Begin EXCERPT TO READ
# Bridgeport Servo Power Feed????



## Mike8623 (Mar 30, 2016)

What make of servo/power feed do most of you folks use for the y axis on your Bridgeport? What type of money are talking about??


----------



## Cmesler (Mar 30, 2016)

My mill came with a servo brand on the x axis. After having some shorting issues with it I bought a asong brand for 300$ or so. So far it has been great, Time will tell. I will be rebuilding the servo to put on the knee eventually.


----------



## chips&more (Mar 30, 2016)

I have an original 8F on the X and also an original on the Y. The original Bridgeport series of power feeds are the best IHMO. If you find one, you will probably need to make a few repairs. They get a bad rap from leaking oil and then shorting out. BUT, if properly fixed, there is no better powerfeed on the market…Dave.


----------



## CraigB1960 (Mar 30, 2016)

I have a Servo Product Co. on my x-axis.  It is their new model 150 and works great.  It replaced their model 90, which must of been 30 years old, but was still working well.  Servo Product Co. has an imported one under the brand name Servo Dynamo Power Feed.  It is $390 for the x feed model.


----------



## Mike8623 (Mar 30, 2016)

Yes I have a servo 140 on the x axis and have decided to put one on the y axis.


----------



## ARKnack (Mar 30, 2016)

I purchased one from Enco when they had their 25% free shipping sale last year. A little over $200 if I remember correctly. So far it has worked good. I had to make a spacer to fit my Mighty Comet mill but wasn't a big deal. Forget the istructions, they are worthless, but it's not hard to figure out how to install it.


----------
End EXCERPT TO READ
Begin LISTED RECORDS
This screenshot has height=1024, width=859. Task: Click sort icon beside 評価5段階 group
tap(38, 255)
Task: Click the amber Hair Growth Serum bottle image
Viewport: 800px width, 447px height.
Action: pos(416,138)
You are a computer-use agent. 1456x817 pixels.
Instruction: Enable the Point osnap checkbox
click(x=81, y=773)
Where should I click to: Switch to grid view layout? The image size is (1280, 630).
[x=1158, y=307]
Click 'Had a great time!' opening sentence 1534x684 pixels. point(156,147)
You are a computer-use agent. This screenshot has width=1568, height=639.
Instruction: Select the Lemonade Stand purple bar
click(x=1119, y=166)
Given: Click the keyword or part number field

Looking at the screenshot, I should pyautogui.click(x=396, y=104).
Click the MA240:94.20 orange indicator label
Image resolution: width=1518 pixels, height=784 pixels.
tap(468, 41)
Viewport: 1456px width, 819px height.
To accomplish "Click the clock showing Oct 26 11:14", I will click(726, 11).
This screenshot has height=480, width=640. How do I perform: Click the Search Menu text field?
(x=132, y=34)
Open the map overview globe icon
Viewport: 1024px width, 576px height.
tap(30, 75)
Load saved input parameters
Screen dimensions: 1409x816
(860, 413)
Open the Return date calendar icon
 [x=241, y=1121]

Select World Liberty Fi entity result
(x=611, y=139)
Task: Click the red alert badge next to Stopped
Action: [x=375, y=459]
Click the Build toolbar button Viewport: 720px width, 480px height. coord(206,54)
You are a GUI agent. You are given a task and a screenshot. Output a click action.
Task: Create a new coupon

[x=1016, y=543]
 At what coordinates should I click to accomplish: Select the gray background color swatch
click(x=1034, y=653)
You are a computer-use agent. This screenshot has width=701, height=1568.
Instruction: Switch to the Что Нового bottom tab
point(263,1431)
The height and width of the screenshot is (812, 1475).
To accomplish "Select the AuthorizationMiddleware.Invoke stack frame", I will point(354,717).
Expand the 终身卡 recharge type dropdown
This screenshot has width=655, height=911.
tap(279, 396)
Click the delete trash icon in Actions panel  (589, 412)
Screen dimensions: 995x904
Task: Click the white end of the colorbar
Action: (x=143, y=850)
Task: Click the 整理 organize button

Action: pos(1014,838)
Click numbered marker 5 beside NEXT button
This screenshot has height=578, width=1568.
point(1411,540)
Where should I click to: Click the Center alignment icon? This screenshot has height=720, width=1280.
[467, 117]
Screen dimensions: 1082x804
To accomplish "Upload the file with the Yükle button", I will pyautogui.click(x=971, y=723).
End LISTED RECORDS
→ WHAT TO WORK ON:
1. Translate this sentence from the power feed thread into Spanish: "Yes I have a servo 140 on the x axis and have decided to put one on the y axis."
2. Rewrite the power feed thread starting with "I have a Servo Product" and going on through "x feed model.", with "works great" replaced by "runs well".

→ EXERCISE SOLUTIONS:
1. Sí, tengo un servo 140 en el eje x y he decidido poner uno en el eje y.

2.
I have a Servo Product Co. on my x-axis.  It is their new model 150 and runs well.  It replaced their model 90, which must of been 30 years old, but was still working well.  Servo Product Co. has an imported one under the brand name Servo Dynamo Power Feed.  It is $390 for the x feed model.